--- WHAT YOU WILL DO ---
Output each line of the entries below as a numbered list, omitting blank lines.

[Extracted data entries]
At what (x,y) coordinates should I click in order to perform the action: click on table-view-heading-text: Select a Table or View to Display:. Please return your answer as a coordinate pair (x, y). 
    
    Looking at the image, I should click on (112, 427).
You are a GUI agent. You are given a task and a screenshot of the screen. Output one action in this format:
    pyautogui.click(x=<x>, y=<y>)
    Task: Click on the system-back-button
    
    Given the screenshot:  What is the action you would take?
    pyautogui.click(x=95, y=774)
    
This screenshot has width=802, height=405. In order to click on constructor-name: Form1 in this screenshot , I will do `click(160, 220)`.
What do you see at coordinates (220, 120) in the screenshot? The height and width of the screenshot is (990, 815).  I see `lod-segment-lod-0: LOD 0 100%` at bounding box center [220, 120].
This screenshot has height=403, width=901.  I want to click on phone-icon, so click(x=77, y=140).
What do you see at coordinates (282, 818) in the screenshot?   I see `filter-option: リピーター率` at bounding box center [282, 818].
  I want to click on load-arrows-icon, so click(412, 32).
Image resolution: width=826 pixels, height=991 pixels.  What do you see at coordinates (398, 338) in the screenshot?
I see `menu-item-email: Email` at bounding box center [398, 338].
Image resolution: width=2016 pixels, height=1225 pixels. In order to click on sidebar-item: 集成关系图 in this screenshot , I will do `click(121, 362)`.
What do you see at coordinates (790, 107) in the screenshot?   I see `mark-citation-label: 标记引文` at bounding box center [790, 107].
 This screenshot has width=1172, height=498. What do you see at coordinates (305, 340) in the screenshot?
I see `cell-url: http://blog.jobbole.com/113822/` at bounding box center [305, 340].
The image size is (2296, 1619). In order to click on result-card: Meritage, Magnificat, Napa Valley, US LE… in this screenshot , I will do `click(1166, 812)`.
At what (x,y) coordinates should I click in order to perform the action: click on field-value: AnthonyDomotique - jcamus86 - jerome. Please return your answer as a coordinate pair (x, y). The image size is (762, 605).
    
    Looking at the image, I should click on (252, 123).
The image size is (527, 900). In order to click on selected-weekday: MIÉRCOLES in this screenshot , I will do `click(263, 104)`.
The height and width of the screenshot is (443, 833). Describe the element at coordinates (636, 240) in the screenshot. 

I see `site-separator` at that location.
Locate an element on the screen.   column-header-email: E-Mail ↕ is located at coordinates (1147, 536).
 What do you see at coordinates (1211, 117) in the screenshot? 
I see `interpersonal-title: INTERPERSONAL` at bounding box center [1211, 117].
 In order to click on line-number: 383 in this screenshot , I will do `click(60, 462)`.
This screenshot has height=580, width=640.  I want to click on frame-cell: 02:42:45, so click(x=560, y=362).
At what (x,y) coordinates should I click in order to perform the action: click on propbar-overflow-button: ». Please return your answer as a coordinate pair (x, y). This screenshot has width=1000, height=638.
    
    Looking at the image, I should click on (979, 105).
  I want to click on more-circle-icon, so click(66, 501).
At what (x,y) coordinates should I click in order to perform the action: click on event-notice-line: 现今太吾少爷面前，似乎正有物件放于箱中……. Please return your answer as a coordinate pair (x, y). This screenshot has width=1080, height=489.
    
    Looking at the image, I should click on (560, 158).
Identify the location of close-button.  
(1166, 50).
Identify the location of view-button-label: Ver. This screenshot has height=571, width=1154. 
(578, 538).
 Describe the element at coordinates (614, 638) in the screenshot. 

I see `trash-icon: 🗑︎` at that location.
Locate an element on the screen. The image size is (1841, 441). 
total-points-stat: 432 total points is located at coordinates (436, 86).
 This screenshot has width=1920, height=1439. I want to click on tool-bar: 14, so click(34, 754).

--- TASK RESULT ---
1. At what (x,y) coordinates should I click in order to perform the action: click on table-view-heading-text: Select a Table or View to Display:. Please return your answer as a coordinate pair (x, y). 
2.     Looking at the image, I should click on (112, 427).
3. You are a GUI agent. You are given a task and a screenshot of the screen. Output one action in this format:
4.     pyautogui.click(x=<x>, y=<y>)
5.     Task: Click on the system-back-button
6.     Given the screenshot:  What is the action you would take?
7.     pyautogui.click(x=95, y=774)
8. This screenshot has width=802, height=405. In order to click on constructor-name: Form1 in this screenshot , I will do `click(160, 220)`.
9. What do you see at coordinates (220, 120) in the screenshot? The height and width of the screenshot is (990, 815).  I see `lod-segment-lod-0: LOD 0 100%` at bounding box center [220, 120].
10. This screenshot has height=403, width=901.  I want to click on phone-icon, so click(x=77, y=140).
11. What do you see at coordinates (282, 818) in the screenshot?   I see `filter-option: リピーター率` at bounding box center [282, 818].
12.   I want to click on load-arrows-icon, so click(412, 32).
13. Image resolution: width=826 pixels, height=991 pixels.  What do you see at coordinates (398, 338) in the screenshot?
14. I see `menu-item-email: Email` at bounding box center [398, 338].
15. Image resolution: width=2016 pixels, height=1225 pixels. In order to click on sidebar-item: 集成关系图 in this screenshot , I will do `click(121, 362)`.
16. What do you see at coordinates (790, 107) in the screenshot?   I see `mark-citation-label: 标记引文` at bounding box center [790, 107].
17.  This screenshot has width=1172, height=498. What do you see at coordinates (305, 340) in the screenshot?
18. I see `cell-url: http://blog.jobbole.com/113822/` at bounding box center [305, 340].
19. The image size is (2296, 1619). In order to click on result-card: Meritage, Magnificat, Napa Valley, US LE… in this screenshot , I will do `click(1166, 812)`.
20. At what (x,y) coordinates should I click in order to perform the action: click on field-value: AnthonyDomotique - jcamus86 - jerome. Please return your answer as a coordinate pair (x, y). The image size is (762, 605).
21.     Looking at the image, I should click on (252, 123).
22. The image size is (527, 900). In order to click on selected-weekday: MIÉRCOLES in this screenshot , I will do `click(263, 104)`.
23. The height and width of the screenshot is (443, 833). Describe the element at coordinates (636, 240) in the screenshot. 
24. I see `site-separator` at that location.
25. Locate an element on the screen.   column-header-email: E-Mail ↕ is located at coordinates (1147, 536).
26.  What do you see at coordinates (1211, 117) in the screenshot? 
27. I see `interpersonal-title: INTERPERSONAL` at bounding box center [1211, 117].
28.  In order to click on line-number: 383 in this screenshot , I will do `click(60, 462)`.
29. This screenshot has height=580, width=640.  I want to click on frame-cell: 02:42:45, so click(x=560, y=362).
30. At what (x,y) coordinates should I click in order to perform the action: click on propbar-overflow-button: ». Please return your answer as a coordinate pair (x, y). This screenshot has width=1000, height=638.
31.     Looking at the image, I should click on (979, 105).
32.   I want to click on more-circle-icon, so click(66, 501).
33. At what (x,y) coordinates should I click in order to perform the action: click on event-notice-line: 现今太吾少爷面前，似乎正有物件放于箱中……. Please return your answer as a coordinate pair (x, y). This screenshot has width=1080, height=489.
34.     Looking at the image, I should click on (560, 158).
35. Identify the location of close-button.  
36. (1166, 50).
37. Identify the location of view-button-label: Ver. This screenshot has height=571, width=1154. 
38. (578, 538).
39.  Describe the element at coordinates (614, 638) in the screenshot. 
40. I see `trash-icon: 🗑︎` at that location.
41. Locate an element on the screen. The image size is (1841, 441). 
42. total-points-stat: 432 total points is located at coordinates (436, 86).
43.  This screenshot has width=1920, height=1439. I want to click on tool-bar: 14, so click(34, 754).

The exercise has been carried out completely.